Containment rate (sometimes called deflection or resolution rate) measures how often a customer-service AI handles an inquiry completely on its own, without escalating to a human. If a chatbot resolves 70 of 100 conversations without handoff, its containment rate is 70%. It's the headline metric vendors cite for conversational AI and CS automation.
The metric matters because containment translates directly to cost savings — every contained inquiry is one a human didn't have to handle. For high-volume insurance service operations, even modest containment improvements represent significant labor savings.

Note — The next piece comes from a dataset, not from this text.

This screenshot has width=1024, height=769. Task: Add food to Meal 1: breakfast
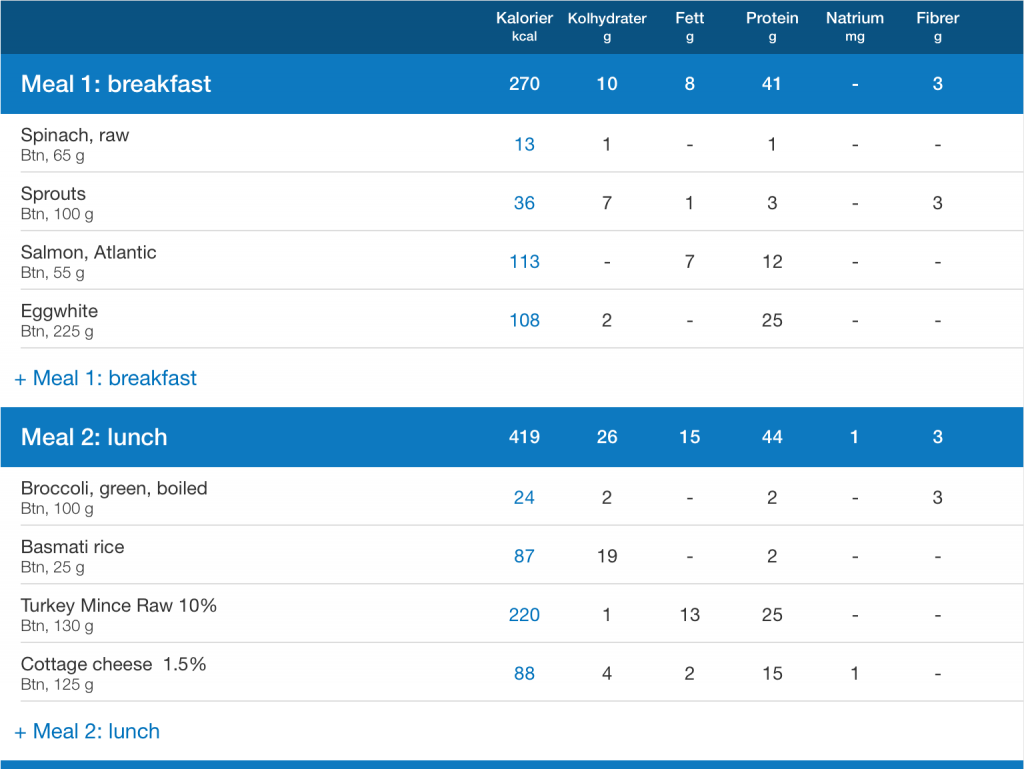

But containment rate is also easily gamed and frequently misunderstood, which is why it deserves scrutiny. A bot can 'contain' a conversation by frustrating the customer into giving up — technically contained, terrible experience. Or it can claim containment on inquiries that were trivial to begin with. High containment with low customer satisfaction or wrong answers is worse than lower containment done well.

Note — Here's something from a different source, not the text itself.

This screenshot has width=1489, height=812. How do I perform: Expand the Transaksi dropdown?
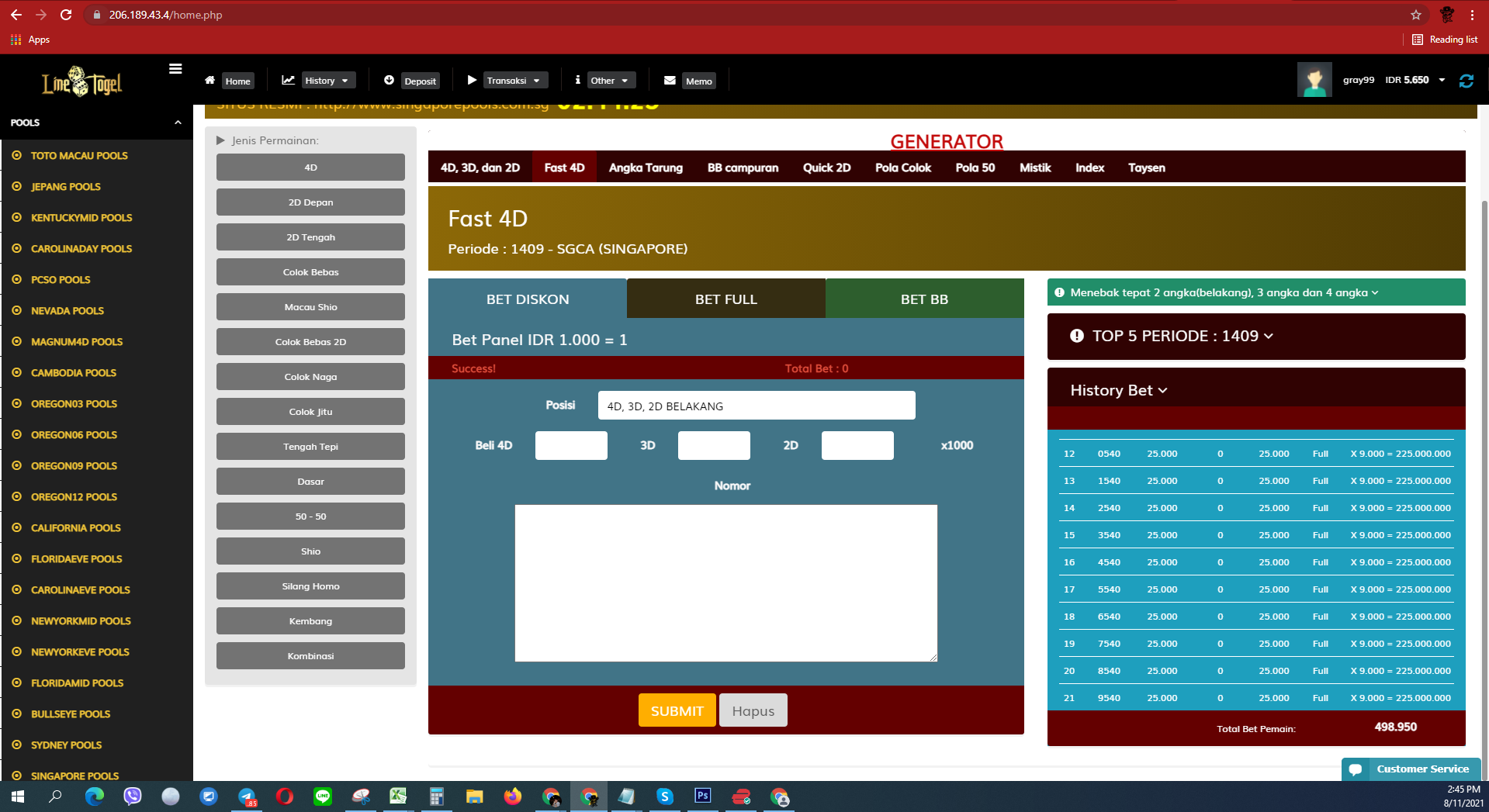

In regulated insurance, the quality dimension is critical: containing an inquiry by giving wrong coverage information isn't a win, it's a liability. This is why the meaningful evaluation pairs containment with accuracy and satisfaction — a genuine containment rate reflects inquiries truly resolved correctly, with a clean handoff for the rest. When a vendor cites a containment figure, the useful follow-ups are: measured how, on what inquiry mix, and with what accuracy and satisfaction alongside it.